Originally published in the Fall 2015 MLA Newsletter
“Keep Austin Weird,” countless bumper stickers on cars in the city admonish. As I’m sure some MLA members know, “weird” derives from Old English “wyrd,” which denotes “fate” or “destiny.” So in the spirit of Austin’s unique character and the MLA’s efforts to support the future of the profession, it is fitting that this year’s convention is on course to be a year of firsts.
It’s the first time we are meeting in Austin, the state capital and home of one of the country’s most distinguished public universities. It’s also the first convention in more than forty years that will feature a new intellectual structure: the newly created forums. And it’s an exciting moment. The previous, and rather rigid, structure of divisions and discussion groups has been transformed into a network of forums that will evolve over time as members’ interests shift. The 2016 convention program shows such originality that it’s apparent how enthusiastic people are for this change. To get a sense of how the new forums came about and what work they will do starting in 2016, I recommend you (re)read 2014 president Margaret Ferguson’s Commons article.
The other big change in the annual convention is the marked increase in sessions devoted to professional issues and development. The MLA’s Connected Academics project (https://connect.mla.hcommons.org), generously funded by the Andrew W. Mellon Foundation, is organizing workshops and presentations focusing on careers for humanists that will permit attendees to interact with those who have found satisfying work beyond the classroom (including sessions 233, 306, and 364). Other sessions related to the project include “Articulating the Value of the Humanities to the Larger World” and “Redefining the Humanist Entrepreneur.”
Other professional issues to be covered include mentoring: session 58 offers small-group mentoring on the job search, focusing on different institutional types. In addition, representatives from the National Endowment for the Humanities and the State Department, the Defense Language Institute, and others will speak with attendees about grant funding and career possibilities. Those interested in academic freedom for contingent faculty members will want to attend session 41, which is devoted to learning about how due process rights can be established. Session 518 will consider the future of tenure.

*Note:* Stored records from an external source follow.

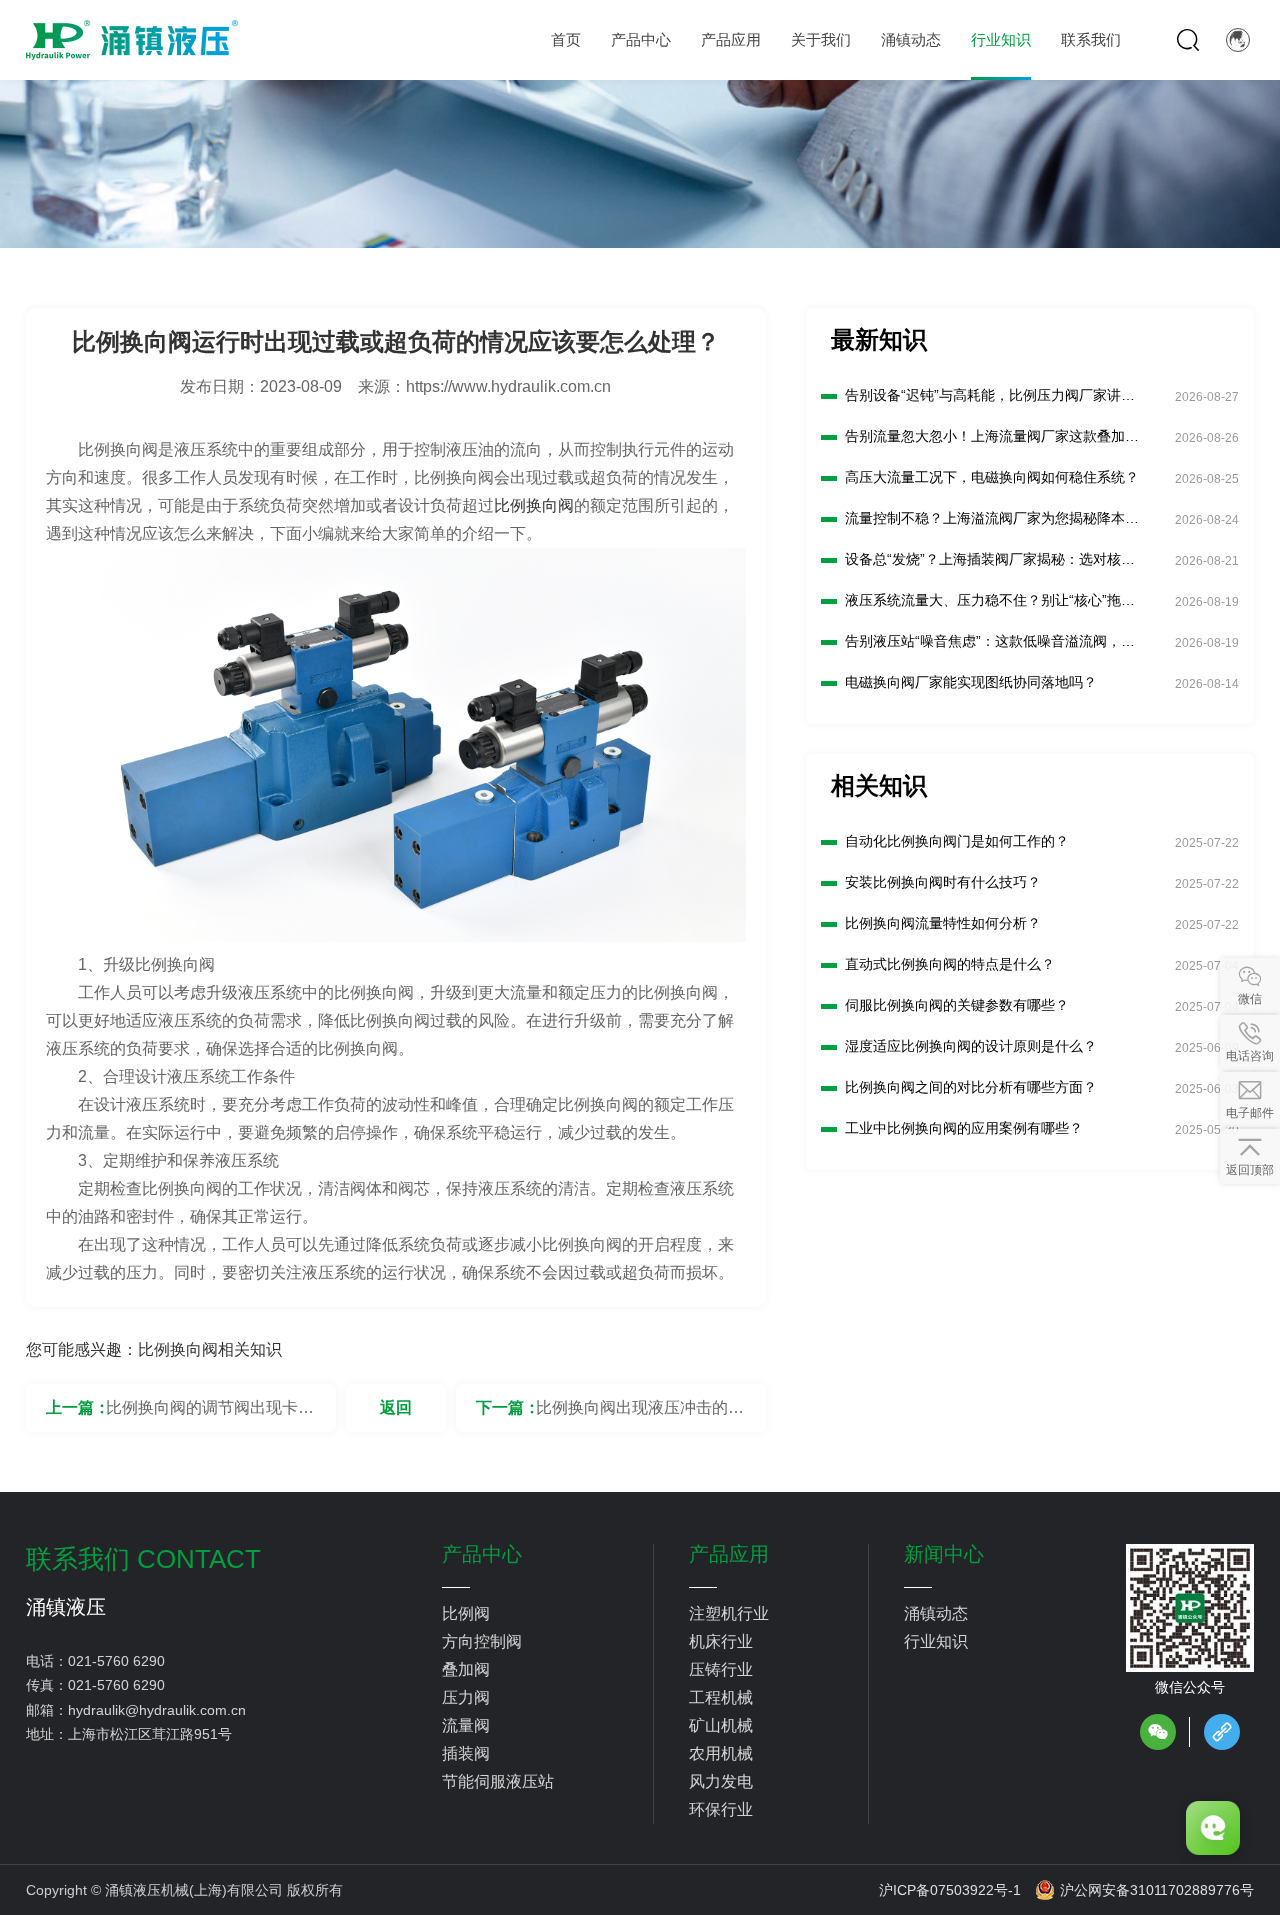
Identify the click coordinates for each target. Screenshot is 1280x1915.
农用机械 (721, 1753)
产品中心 (482, 1554)
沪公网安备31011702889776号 (1157, 1890)
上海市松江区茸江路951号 (150, 1734)
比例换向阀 (534, 505)
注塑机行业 (729, 1613)
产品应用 (729, 1554)
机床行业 (721, 1641)
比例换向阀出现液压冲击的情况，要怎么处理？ (640, 1415)
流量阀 (466, 1725)
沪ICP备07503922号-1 (950, 1890)
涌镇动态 (936, 1613)
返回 (396, 1407)
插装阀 (466, 1753)
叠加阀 (466, 1669)
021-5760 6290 (116, 1661)
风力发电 (721, 1781)
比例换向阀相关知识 (210, 1349)
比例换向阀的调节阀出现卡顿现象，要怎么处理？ (210, 1415)
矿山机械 (721, 1725)
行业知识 (936, 1641)
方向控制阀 (482, 1641)
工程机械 (721, 1697)
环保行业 (721, 1809)
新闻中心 (944, 1554)
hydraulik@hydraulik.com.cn (157, 1710)
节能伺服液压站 (498, 1781)
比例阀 (466, 1613)
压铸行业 (721, 1669)
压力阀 (466, 1697)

The Austin convention offers plenty of opportunities to explore new pedagogies in areas such as animal studies (24), oral proficiency in the language curriculum (25), graduate student writing (170), comics (222), service learning (253), second language acquisition (289), digital scholarship (411), public humanities (461), large-scale online teaching (506), and language teacher education (680). Administrators (chairs, writing directors, language program coordinators), editors, translators, and archivists will find a wide range of sessions designed to support their work.
I often compare the MLA convention to an ocean liner: it hosts thousands of people, offers a variety of activities, and allows people to stay in small cabins or gather on expansive decks. Yet such a large ship doesn’t tack like a sailboat, and new directions must be charted well in advance of the ship’s turn. I hope you’ll join us in Austin for the great turn—a new intellectual structure and an invigorated focus on our profession. The nearly 850 sessions and events at the 2016 convention promise to maintain the tradition of the humanities in its best sense: as curiosity-driven innovation.